Rational Faiths has recently posted an article arguing that — by the LDS Church’s own definitions — the LDS Church has slipped into apostasy. The central argument (there are side arguments I won’t touch on here) is that in LDS rhetoric and literature, the primitive Christian Church fell into apostasy when it began to rely on councils and creeds rather than apostolic direction and prophetic revelation.
Today, the author argues, the LDS Church does the same — rather than being led by a prophet receiving direct revelation from God, the Church is led by the Council of the First Presidency and the Twelve Apostles, a council, he argues, that directs the Church by issuing creeds, activities very similar to those the LDS Church attributes to the great apostasy. Two comments:
(1) The author has not done his research. For being published in BYU Studies and Book of Mormon Studies, his article is flimsy in documentation. For example, he says this about the revelation to lift the priesthood restriction: “The Twelve had no part in any ‘deliberations.’ Rather, after being approved by the counselors in the First Presidency, it ‘was then presented to the Quorum of the Twelve Apostles, who unanimously approved it.’ No input or deliberations from the Twelve are mentioned.” What the author is implying by this is that the “council system” whereby the First Presidency and the Twelve unanimously approves changes in Church policy is a new phenomenon, one that did not exist when this significant change was made.
However, the author is wrong. He assumes that because none of the deliberations and conversations were mentioned in the introduction to Official Declaration 2, they must not have happened. However, he has not researched his claim. Historical records show that every member of the quorum of the Twelve was allowed and encouraged to speak their mind and air their concerns, and that President Kimball was not prepared to move forward until they had all come to agreement. For example Elder Bruce R. McConkie spoke at length defending the change, giving his opinion that the change needed to happen. Each member of the quorum was given the floor and allowed to speak their mind, before they unanimously supported the new policy. I don’t have the sources right now (I’m writing on the fly), but others may, and I encourage them to post them in the comments. On this point (and others), the author is simply factually mistaken, and engages in shoddy research.
(2) The Doctrine and Covenants makes this council system very plain. I’m not even sure where the controversy is. D&C 107 describs the formation of First Presidency, the Quorum of the Twelve, and the Quorums of the Seventy. Then it says that these quorums are equal in authority with one another, so long as their voice is unanimous:
“And every decision made by either of these quorums must be by the aunanimous voice of the same; that is, every member in each quorum must be agreed to its decisions, in order to make their decisions of the same power or validity one with the other … Unless this is the case, their decisions are not entitled to the same blessings which the decisions of a quorum of three presidents were anciently.”
In other words, the unanimous voice of the Twelve is equal in authority with the First Presidency, and the unanimous voice of the quorum of the Seventy is equal in authority with the Twelve.
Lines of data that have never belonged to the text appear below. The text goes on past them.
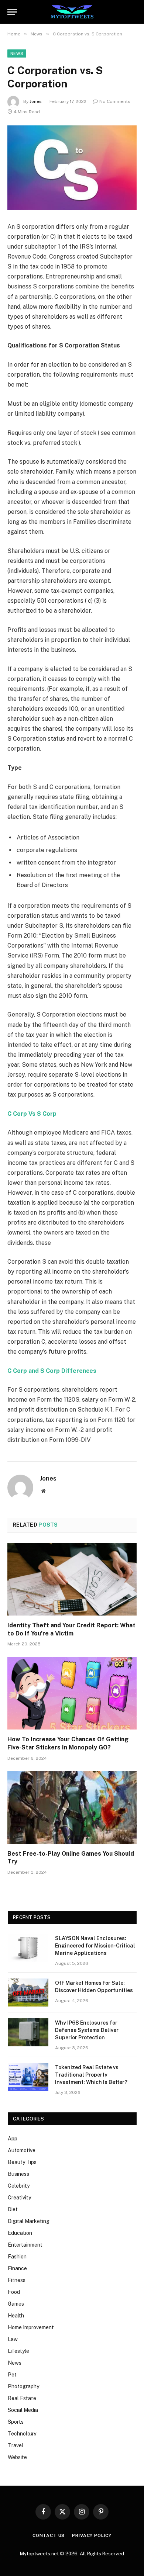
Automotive (21, 2150)
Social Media (23, 2410)
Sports (16, 2422)
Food (14, 2292)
This is written down as revelation by Joseph Smith. There is nothing controversial about it — Joseph Smith is the one who set it up, claiming to have done so by revelation.
Now consider: of COURSE these groups are going to engage in conversation, deliberation, and even disagreements before arriving at unanimity.*Would anyone expect otherwise? Would anyone expect 70 men, for example, to walk into the same room and magically agree with each other before discussing the issues, praying about the issues, fasting about the issues, and hearing out their various concerns first?
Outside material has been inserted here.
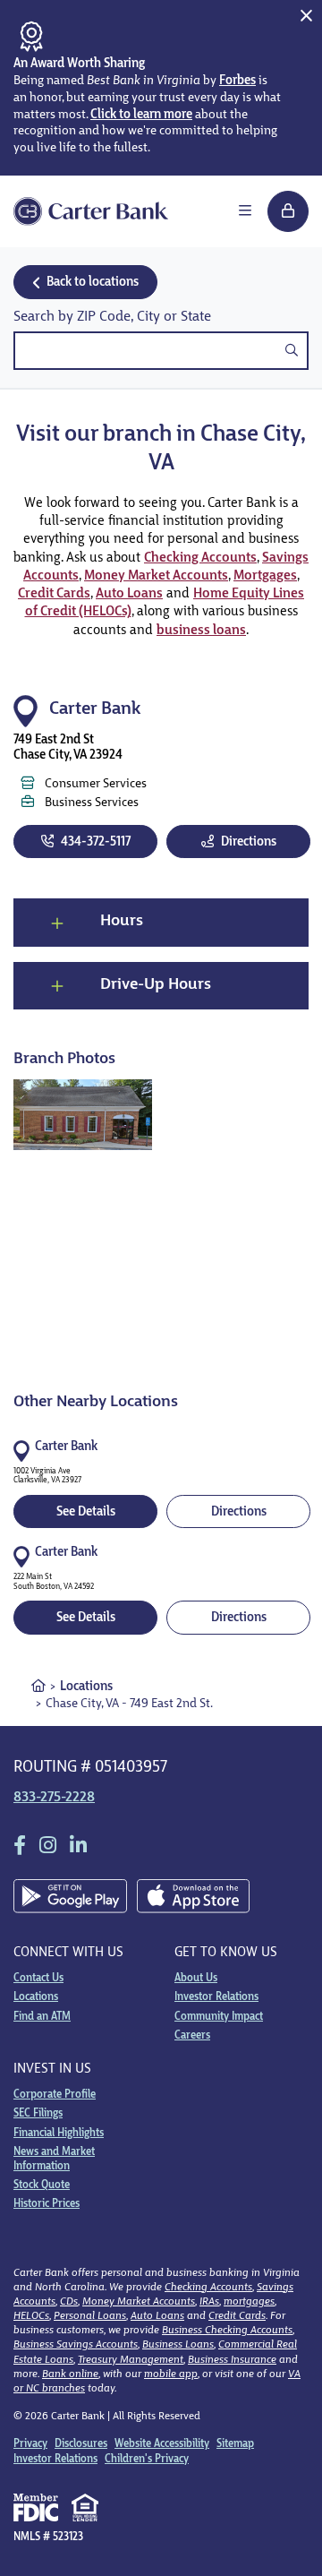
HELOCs (31, 2316)
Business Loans (178, 2345)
The essential difference between the Council of Niceae (for example) and the Council of the Twelve is almost entirely slighted in the article — it’s not that one is a council and the other is not, it’s that one has priesthood authority, and seeks and receives revelation through the guidance of the Spirit, and the other is based in philosophical argumentation. That’s the difference. Does the author of this post expect that a true apostolic Church will not be led by a council of Twelve Apostles, but by one man acting alone?
Anyways, I’m saddened to see a clearly intelligent researcher throw away his loyalty to the Church based on such shoddy research. I hope none of our readers are fooled by his arguments. I could respond to each of his other arguments, but I have dissertation work to get back to.